We're always being told that exercise invigorates your whole body and really releases energy, giving you a new lease of life. What it can also do is help you nod off. Not because you are bored of course, but because working out has long been touted as an antidote for insomnia, or at least worthwhile in the pursuit of a restful night's sleep. A new study suggests that while this may be the case exercise isn't an overnight cure, meaning insomniacs might need a longer-term workout plan.
It's estimated that nearly half the population suffers from sleepless nights more than once a week. You don't need to be a scientist to realize the effect not being able to get to sleep, or perhap stay asleep, can have. It makes you tired, irritable and stressed. Whatever the causes, exercise is often suggested as a healthy way to combat this short and long term sleep disorder.

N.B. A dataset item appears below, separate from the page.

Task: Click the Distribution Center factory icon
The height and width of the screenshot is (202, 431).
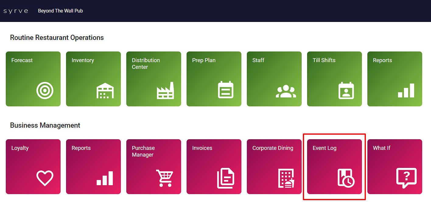Action: (x=165, y=90)
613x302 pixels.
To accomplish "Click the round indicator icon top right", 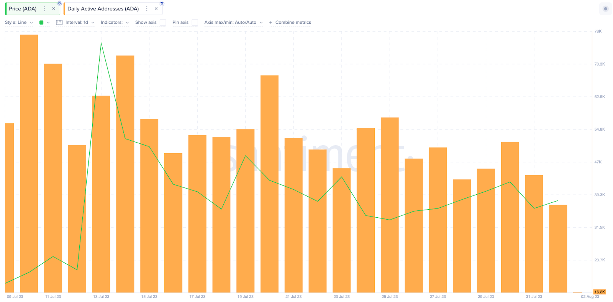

Not an instant cure for insomnia
According to a Northwestern University Feinberg School of Medicine study it's not an instant solution though. “If you have insomnia you won’t exercise yourself into sleep right away,” said lead study author Kelly Glazer Baron, PhD, a clinical psychologist and director of the behavioral sleep program at the university. She noted, “It’s a long-term relationship. You have to keep at it and not get discouraged.”
Exercise and sleep
The research involved analysis of data from a 2010 Northwestern clinical trial, and revealed how aerobic activity improved sleep, over a 16 week period in a group of middle aged and older women. The findings are believed to apply to men too, with no noted gender differences in behavioral treatments of insomnia in men.
Brain activity takes time to lower
Insomniacs have higher brain activity than their easy-sleeping counterparts and while exercise can bring down these levels so that they facilitate sleep, it is not a quick fix. There needs to be a certain amount of commitment and patience to any exercise plans and the fact that it takes time is actually beneficial. Medications that work immediately in helping you drop off may mask underlying health issues, whilst exercise gets the body and mind in a healthier place and doesn't disguise whatever else is going on physically.
Lack of sleep can also affect how you perceive exercise too, according to the study. If you are tired then you are going to get tired far quicker when you exercise. This can lead to you working out less after a bad night's sleep but feeling like you've really put in a lot of effort. This makes it a Catch-22 situation. The less you sleep the less you are inclined to exercise and this in turn impacts your sleep patterns too.
When you are feeling exhausted this is often a sign from your body that you need to slow down, address a health concern of simply give yourself some time out to recharge your batteries. However, if you are suffering from insomnia it is worth looking at an exercise plan that can give you a good workout for Zzzs and to inspire a better exercise routine too.